5.5. Other miRNAs Implicated in Alcohol-Induced Liver Injury

Several other miRNAs are modulated by alcohol consumption and their activation/inhibition could represent a novel therapeutic strategy for the management of alcohol-induced liver injury. Indeed, while the expression of miR-181, miR-217, and miR-223 was found to be elevated, miR-29a/c, miR-125, miR-126, miR-199a, miR-200a, and miR-375 were decreased in both humans and rodents after ethanol exposure. In particular, members of miR-29 family are closely related to TGFβ1/SMAD3 signaling and their anti-inflammatory and anti-fibrotic effects are critically dampened by TGFβ1 during fibrogenesis in several tissues. Thus, their upregulations may represent a possible therapeutic approach [129]. Consistently, miR-126 was found to be downregulated in fibrogenic processes and it may be considered a marker of HSCs activation, proliferation and contractility [134].

miR-223 is one of the most abundant miRNA in neutrophils and modulate ethanol-induced peripheral neutrophils activation and their infiltration into the liver, targeting NF-kB and the nucleotide-binding oligomerization domain-like (NOD) receptor protein 3 inflammasome. Specifically, it regulates macrophages polarization and inflammasome activation and it was found to be elevated in serum and in neutrophils of both alcoholics and ethanol-fed mice. However, human neutrophil expression of miR-223 remains still controversial and it could be the result of different exposure time to alcohol [111]. miR-223 deficient mice display a more pronounced hepatic neutrophil infiltration and more severe liver damage by favoring IL6 and phagocytic oxidase (phox) p47phox expressions and oxidative stress [137]. Since the specific protective mechanism of miR-223 in alcohol-induced liver injury remains still controversial, further investigations will be crucial to identify strategies for the treatment of ALD. On the contrary, it has been demonstrated that miR-223 is downregulated in HCC versus adjacent tissues and its overexpression in hepatoma cell lines increases the sensitivity to anticancer drugs [138].
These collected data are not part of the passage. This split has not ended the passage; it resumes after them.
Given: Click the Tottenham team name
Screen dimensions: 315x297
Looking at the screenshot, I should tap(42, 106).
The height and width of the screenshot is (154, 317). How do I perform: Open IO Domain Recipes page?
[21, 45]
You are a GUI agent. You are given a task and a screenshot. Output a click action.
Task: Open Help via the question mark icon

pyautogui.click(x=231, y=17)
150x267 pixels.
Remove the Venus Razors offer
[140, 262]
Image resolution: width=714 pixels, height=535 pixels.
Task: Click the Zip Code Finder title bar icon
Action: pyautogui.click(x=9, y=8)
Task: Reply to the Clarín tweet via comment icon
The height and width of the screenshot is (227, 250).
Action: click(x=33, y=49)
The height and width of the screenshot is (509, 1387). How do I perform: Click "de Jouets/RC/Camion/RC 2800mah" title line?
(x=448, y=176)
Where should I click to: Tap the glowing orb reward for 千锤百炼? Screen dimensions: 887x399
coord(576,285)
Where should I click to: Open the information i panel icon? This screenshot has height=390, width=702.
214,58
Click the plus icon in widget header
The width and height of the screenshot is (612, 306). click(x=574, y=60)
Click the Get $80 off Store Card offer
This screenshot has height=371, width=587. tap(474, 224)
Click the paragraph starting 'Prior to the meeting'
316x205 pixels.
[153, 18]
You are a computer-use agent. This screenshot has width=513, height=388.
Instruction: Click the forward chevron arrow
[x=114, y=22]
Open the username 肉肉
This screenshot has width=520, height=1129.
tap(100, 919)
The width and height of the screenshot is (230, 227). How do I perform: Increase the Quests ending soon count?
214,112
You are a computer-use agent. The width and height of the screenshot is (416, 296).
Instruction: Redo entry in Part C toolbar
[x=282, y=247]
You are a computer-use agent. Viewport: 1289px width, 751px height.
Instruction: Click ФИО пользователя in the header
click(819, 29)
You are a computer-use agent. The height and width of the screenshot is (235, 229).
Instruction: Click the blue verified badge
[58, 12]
Several studies have elucidated that HCC derived from different etiologies possesses a characteristic miRNA fingerprint. For example, downregulation of miR-199 was determined to be related to advanced liver diseases and HCC, to mediate cell cycle arrest and apoptosis and consequently influencing patients’ prognosis [112,130]. Moreover, Ladeiro and collaborators highlighted that miR-126 and miR-375 deregulations were linked to alcohol-related HCC and beta-catenin gene mutations, respectively [133].

6. Conclusions

Genetics and environmental factors are strongly entangled in ALD pathogenesis and progression. Epigenetics changes interact with genetic modifiers thus increasing individual susceptibility to ALD and possibly explaining the phenotypic variability. Currently, the treatment of ALD is based on alcohol abstinence, pharmacological treatment (corticosteroids, prednisolone, pentoxifylline), or liver transplantation in the presence of severe and advanced liver disease, respectively [145,146,147,148]. Moreover, medical and surgical treatments have more efficacy in total alcohol abstinence [149]. Therefore, there is an urgent need to identify non-invasive biomarkers to early diagnose and treat individuals at higher risk of ALD. The genetic data collected in the last years have shed light on the inherited aspects of ALD. Nonetheless, miRNAs have become appealing molecules candidates for diagnosis and staging of liver diseases and their combination with the genetic profile will promote the development of novel personalized therapeutic approaches. However, there are no clinical trials which have addressed miRNAs as therapeutic targets in ALD and further studies are required before clinical application.